Black and White

 

 


Racism has been present in the political system of the United States from the very beginning. Its meaning grew abruptly in the 1960s when affirmative action, “positive discrimination,” began to replace a centuries old practice of institutional racism, manifesting as an advantage for Black Americans during the college admissions process or in seeking employment, for example. The Democrats actively support such politics, while Republicans actively opposed it in equal numbers.

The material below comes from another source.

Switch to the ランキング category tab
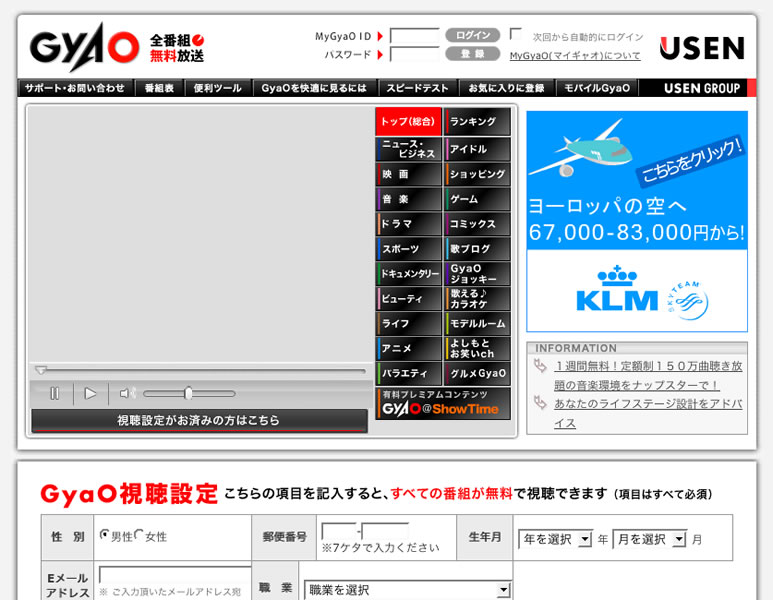Screen dimensions: 773x600 [477, 122]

In the 2016 presidential election, 8% of the vote for Donald Trump came from African Americans, whereas African Americans made up 88% of the votes for Hillary Clinton. The typical Trump supporter in that election was a white man, 45 or older, with technical training, and married, either Protestant or Catholic, with an annual income between $50,000-$100,000.

The increase in the U.S. gross domestic product between 2017-2019 led to an increase in income for core groups of economically active populations and unprecedented low levels of unemployment. Such growth facilitated substantial growth in voter support for Trump until the spring of 2020, including in sections of the African American community that had also been affected by such growth.

On the eve of this presidential election, the goal of the Republican and DemocratIc campaign strategies seems simple: Save one’s own voter base and attract some of the opposition’s voters to the party. One of the most well-known slogans from leaders of the Democratic Party in the 2020 election campaign has been simply, “Trump is a racist.”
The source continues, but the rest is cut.